I drive down the street of a nearby suburban development in December, and they, as a community, have wrapped their nascent trees with alternating lights of green, white and red, and driving down the street is a kaleidoscope of brilliant colors flashing by. It’s not just that it’s pretty; it signifies an organized, concerted effort to break the depth of the winter darkness, not just for the residents, but for passers-by as well.
Two candles burn in the evening, into the night and through the next day, marking the anniversary of the death of my parents. The flickering lights from the candles dance, create shapes on the kitchen walls, and conjure images that are memories of the departed. The room is dark but for the glow, and while it is sad, it is embracing. In the privacy of my own home, I am reaching into my past and making it present, not just for me, but for the inquisitive beckonings of my children.
Celebrating momentous events we generate great shows of transient light. Fireworks splash across the sky. We might see it while sharing a lawn with a myriad of other participants. Or we might witness it from a vantage point far away–but always, we are not alone in viewing, and share the gasp of awe when anticipation becomes actualized in bursts of controlled explosions.

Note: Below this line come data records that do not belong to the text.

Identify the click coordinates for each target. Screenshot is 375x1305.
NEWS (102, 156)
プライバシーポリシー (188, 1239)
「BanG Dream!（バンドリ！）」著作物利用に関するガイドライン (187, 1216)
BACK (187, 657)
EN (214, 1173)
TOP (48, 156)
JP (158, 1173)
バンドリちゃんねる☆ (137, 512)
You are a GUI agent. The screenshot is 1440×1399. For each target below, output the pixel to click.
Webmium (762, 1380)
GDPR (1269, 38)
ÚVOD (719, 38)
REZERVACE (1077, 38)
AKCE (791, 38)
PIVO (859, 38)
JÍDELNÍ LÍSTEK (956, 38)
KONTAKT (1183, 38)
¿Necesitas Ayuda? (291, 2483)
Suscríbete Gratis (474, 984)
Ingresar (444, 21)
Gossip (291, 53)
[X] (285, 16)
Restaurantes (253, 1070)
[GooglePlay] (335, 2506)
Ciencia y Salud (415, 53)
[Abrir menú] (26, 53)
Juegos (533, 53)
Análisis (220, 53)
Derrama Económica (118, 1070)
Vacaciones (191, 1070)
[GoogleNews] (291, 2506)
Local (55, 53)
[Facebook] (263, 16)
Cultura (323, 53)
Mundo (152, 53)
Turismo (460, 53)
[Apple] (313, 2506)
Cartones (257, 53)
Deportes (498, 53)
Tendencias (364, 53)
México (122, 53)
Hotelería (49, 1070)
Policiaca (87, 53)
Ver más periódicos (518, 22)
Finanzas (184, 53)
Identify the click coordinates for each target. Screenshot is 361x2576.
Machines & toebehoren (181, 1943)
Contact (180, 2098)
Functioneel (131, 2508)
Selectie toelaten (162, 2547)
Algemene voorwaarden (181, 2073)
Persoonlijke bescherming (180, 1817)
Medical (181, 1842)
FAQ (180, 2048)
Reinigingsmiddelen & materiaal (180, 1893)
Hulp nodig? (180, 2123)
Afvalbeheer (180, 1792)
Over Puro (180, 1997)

The moon shines through the panes of my window as I am awakened in the middle of the night by my infant child. The shadows of naked limbs on trees sway, shift in the breezes moving outside the house. I am heartened by the power of even so faint a light, as it is the only one with me and my baby, slurp slurp gulping on his bottle, his eyes straining on the patterns thrown from the ethereal glow.
I am a Leo, a sun sign, and so must be astrologically drawn to the light. Darkness is raw, unfamiliar and uncomfortable. What makes light so much more significant is that it draws me closer to my neighbors of the world–be they my own family inside my house, or those in places where my life and others’ intersect. I discover that they and I seek the light, and in the search, find community.